This wine- and food-centric Okanagan gem community has a new lease on life, thanks to the recent revitalization of the historic seat of the community.
By Michael White
Moving his family to Naramata is a homecoming of sorts for Ned Bell. The acclaimed chef, cookbook author and environmental advocate cultivated his reputation in Vancouver but he was born and raised in nearby Penticton, and has returned to the region frequently throughout his adult life.
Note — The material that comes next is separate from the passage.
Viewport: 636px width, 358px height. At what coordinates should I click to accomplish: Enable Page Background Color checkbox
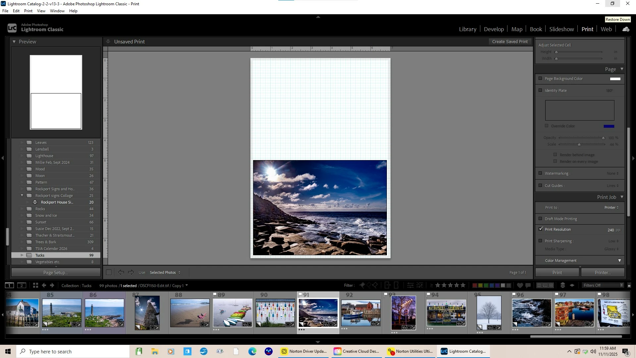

Together with a team that includes his wife, public-relations specialist Kate Colley, Bell refurbished and reopened the storied Naramata Inn, which has stood for more than a century at the foot of the town’s main road. By way of explaining the welcoming nature of his neighbours, Bell says, “My son, who’s 10, has made more friends here in the last couple of months than he made in eight years in Vancouver.”
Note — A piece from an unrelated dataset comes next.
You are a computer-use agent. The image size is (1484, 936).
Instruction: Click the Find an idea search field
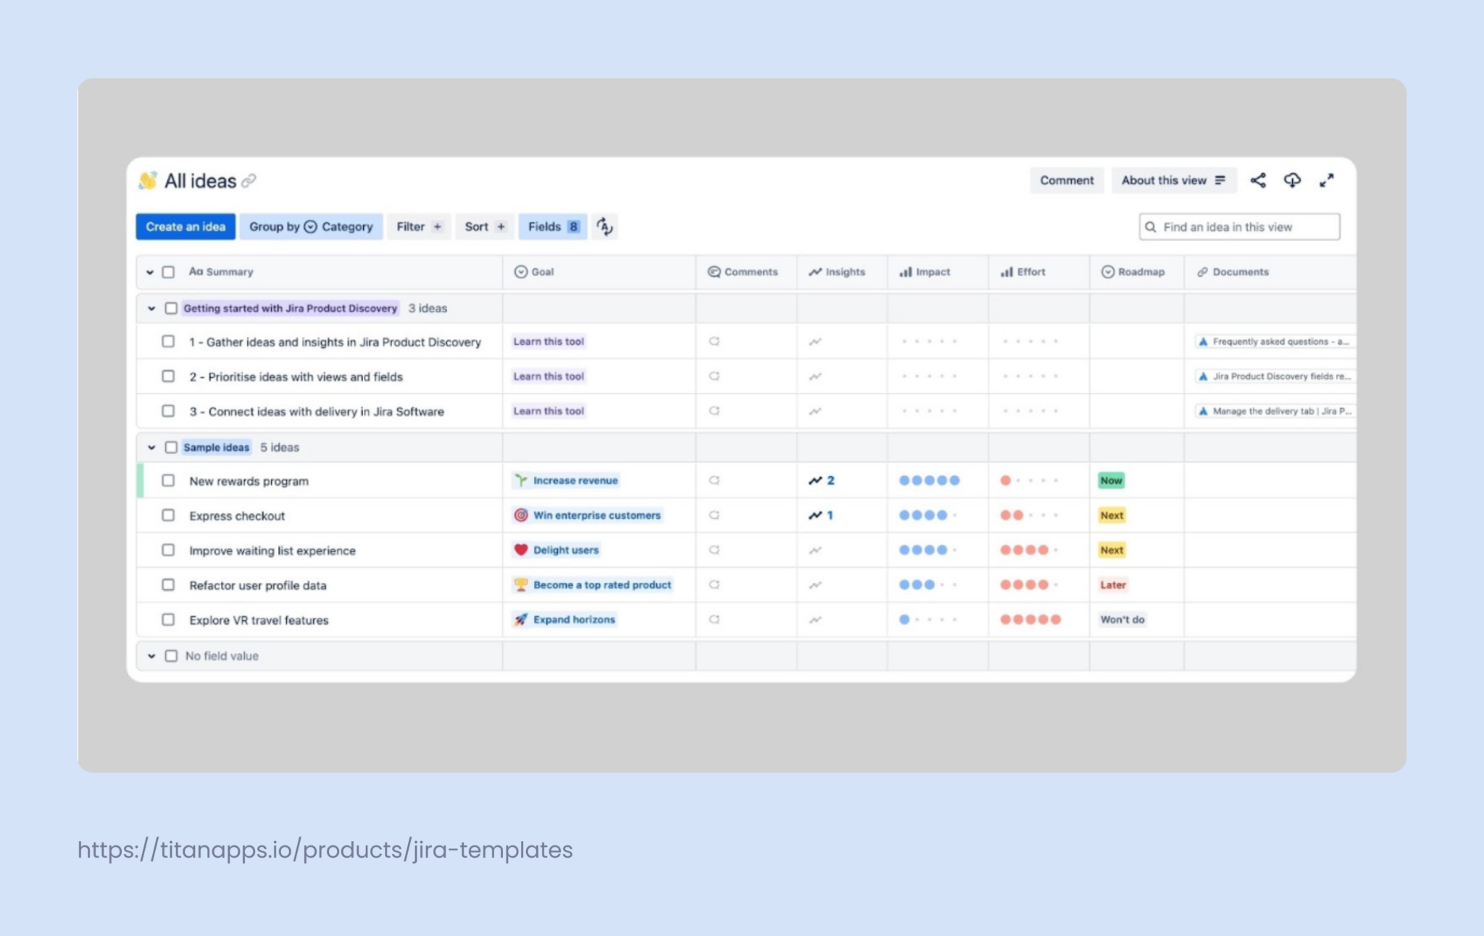(1239, 226)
Many towns pay lip service to the notion of community, but Naramata puts it into practice–and it technically is a community, owing to its small population. (The most recent census, in 2016, tallied barely more than 1,000.) Located on the eastern shore of Okanagan Lake, it was founded in 1907 by prospector John Moore Robinson, whose family home later became the Naramata Inn. Since then, Naramata has maintained a reputation as an agricultural wonderland, where the trees in its sweeping orchards bear apples, cherries, peaches and more. And because Naramata is part of the Okanagan, it’s also chock-full of vineyards: the Naramata Bench itself (the lands between Penticton Creek and Okanagan Mountain Park) is home to more than 40 wineries within a 20-minute drive.
Thanks to the increasing popularity of the Okanagan Valley, real estate prices have risen, although here they remain a relative steal; a 1,356-square-foot two-bedroom rancher with lake views was recently listed for $559,000. “It’s definitely busier now, especially in the summer,” says resident Dawn Lennie. While long-time locals are loath to see the community grow too much, Lennie says “there really isn’t space for it. The charm and appeal of the Naramata Bench is that it’s largely a farming community–mostly five-acres-plus parcels along the bench and then just a little village.” Lennie, who owns and operates Legend Distilling with her husband, Doug, and has lived in Naramata since 2005, says, “We absolutely love it here. We wouldn’t trade it for anything.”
Echoing Lennie’s enthusiasm, chef Bell says, “We’re surrounded by vineyards, by orchards, by farms and farmers, by artisans.” At his revitalized The Restaurant at the Naramata Inn, he’s creating seasonal and sustainable hyper-local dining options for locals. “It’s magical in its placement,” he says of the community he now calls home.